▸ Teks:
◆ ◆ ◆ ◆ ◆ ◆ ◆

IMPLIKASI FILSAFAT KONSTRUKTIVISME TERHADAP PROSES BELAJAR MENGAJAR

Konstruktivisme adalah salah satu aliran filsafat yang memiliki pengaruh besar dalam bidang kehidupan manusia. Pengaruh filsafat konstruktivisme yang memiliki dampak besar salah satunya adalah dalam bidang pendidikan dan pengetahuan. Filsafat konstruktivisme ini memandang bahwa pengetahuan merupakan hasil konstruksi dari pengetahuan manusia.[1] Hal inilah yang kemudian menjadi pembeda aliran filsafat konstruktivisme dengan aliran-aliran filsafat yang lainnya.
IMPLIKASI FILSAFAT KONSTRUKTIVISME TERHADAP PROSES BELAJAR MENGAJAR
Konstruktivisme dalam pendidikan

Salah satu tokoh pendidikan yang menggunakan filsafat konstruktivisme adalah Jean Piaget. Salah satu sumbangsih dari tokoh pendidikan ini adalah teori konstruktivisme Piaget. Secara singkat, teori tersebut menyatakan bahwa pengetahuan yang merupakan hasil konstruksi manusia itu sendiri harus melibatkan keaktifan manusia itu sendiri. Secara ekstrim Piaget menyatakan bahwa pengetahuan tidak dapat ditranfer dari otak guru yang dianggap tahu kepada siswa, tanpa melibatkan konstruksi pengetahuan yang dilakukan oleh siswa sendiri.[2]

Bidang pendidikan merupakan sarana yang memiliki peran penting dalam pengembangan pengetahuan. Proses pengembangan pengetahuan tersebut dilakukan dalam proses belajar mengajar. Proses belajar mengajar adalah segala aktivitas yang dilakukan oleh guru dan siswa dengan melibatkan materi ajar, sumber belajar, proses komunikasi, metode pengajaran, dan evaluasi pembelajaran. Dengan demikian, jika guru dan siswa dapat melaksanakan proses belajar mengajar yang baik, maka pengetahuan dapat diharapkan berkembang secara optimal.

◆ ◆ ◆ ◆ ◆ ◆ ◆

▸ Data yang Tersedia:
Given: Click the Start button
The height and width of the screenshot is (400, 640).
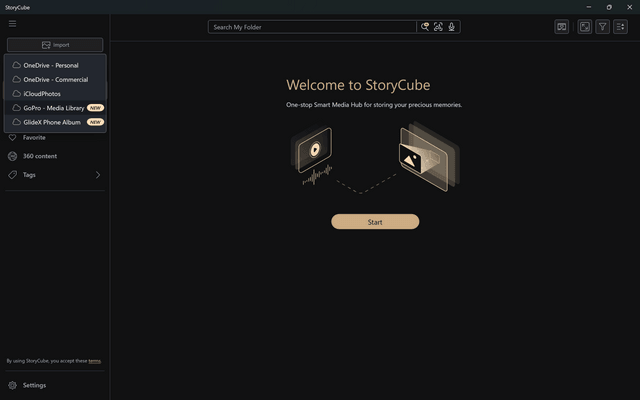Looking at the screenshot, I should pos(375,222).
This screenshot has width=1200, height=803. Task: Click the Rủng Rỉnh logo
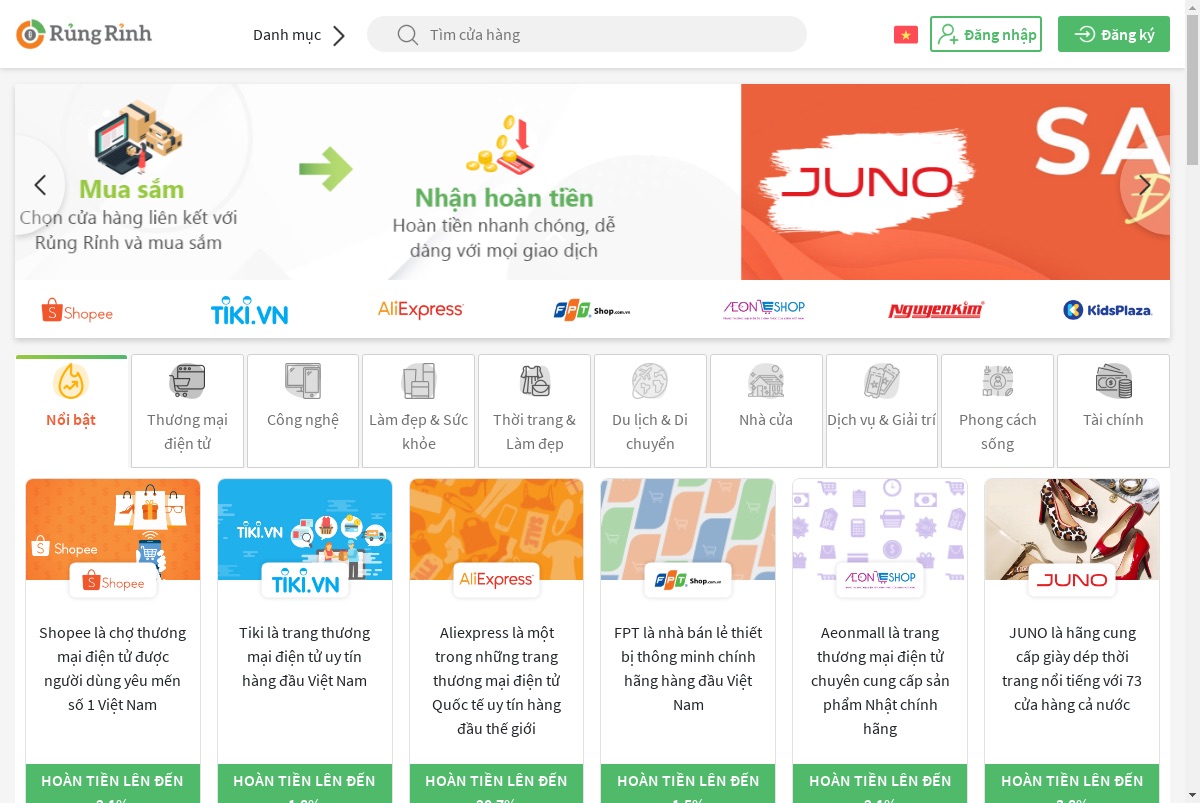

◆ ◆ ◆ ◆ ◆ ◆ ◆

▸ Tujuan Anda: Rangkum teks tentang filsafat konstruktivisme ini dalam dua kalimat. Baris-baris di atas tidak ada hubungannya dengan teks.

▸ Hasilnya: Konstruktivisme adalah aliran filsafat yang berpengaruh besar, antara lain dalam bidang pendidikan, dan memandang pengetahuan sebagai hasil konstruksi manusia. Menurut teori Jean Piaget, pengetahuan tidak dapat dipindahkan dari guru kepada siswa tanpa konstruksi oleh siswa sendiri, dan proses belajar mengajar yang baik antara guru dan siswa diharapkan membuat pengetahuan berkembang secara optimal.